Required action
Gather each line of the records where "agent" appears.

Data supplied: Begin

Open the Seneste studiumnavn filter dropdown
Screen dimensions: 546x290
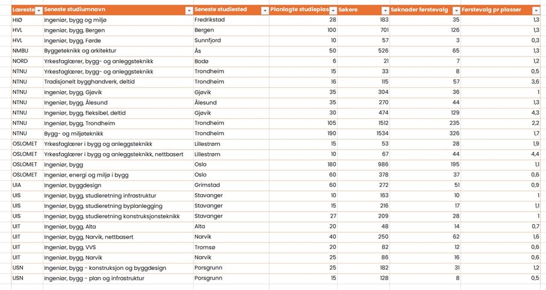point(189,11)
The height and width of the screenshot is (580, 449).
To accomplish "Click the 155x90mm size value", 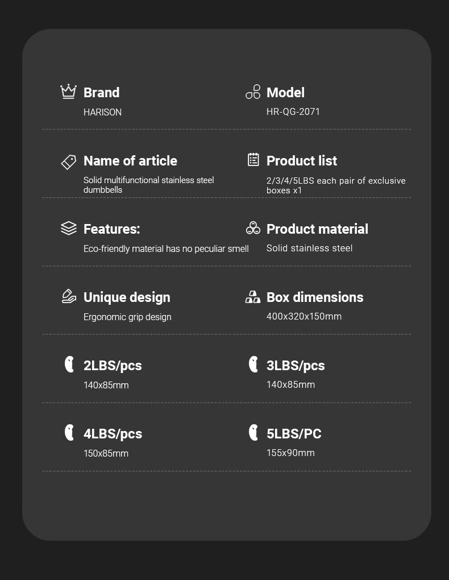I will pyautogui.click(x=290, y=453).
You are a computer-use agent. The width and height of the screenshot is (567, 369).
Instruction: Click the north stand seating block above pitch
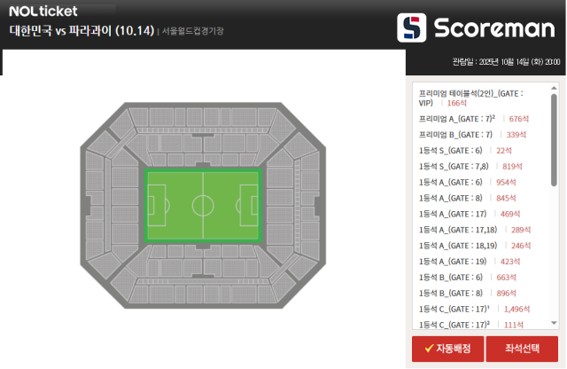tap(202, 142)
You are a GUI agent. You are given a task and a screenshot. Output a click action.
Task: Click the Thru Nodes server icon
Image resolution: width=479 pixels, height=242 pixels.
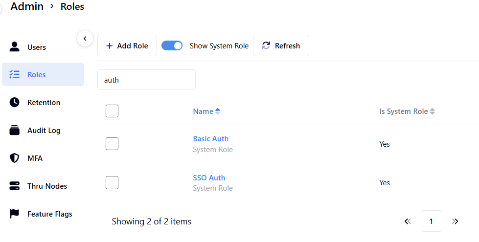pyautogui.click(x=15, y=186)
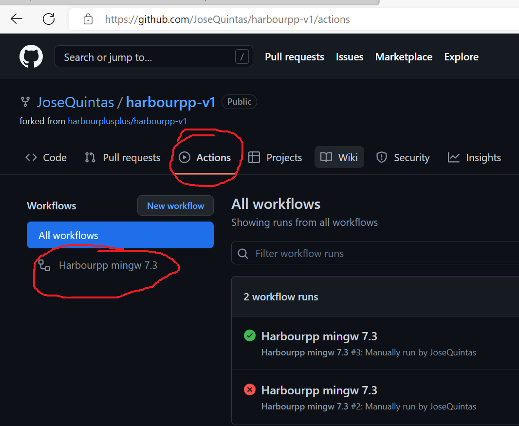This screenshot has height=426, width=519.
Task: Switch to the Actions tab
Action: pyautogui.click(x=205, y=158)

Data supplied: End

Finished exercise
You are a computer-use agent. The width and height of the screenshot is (567, 369).
You are a GUI agent. You are given a task and a screenshot. Output a click action.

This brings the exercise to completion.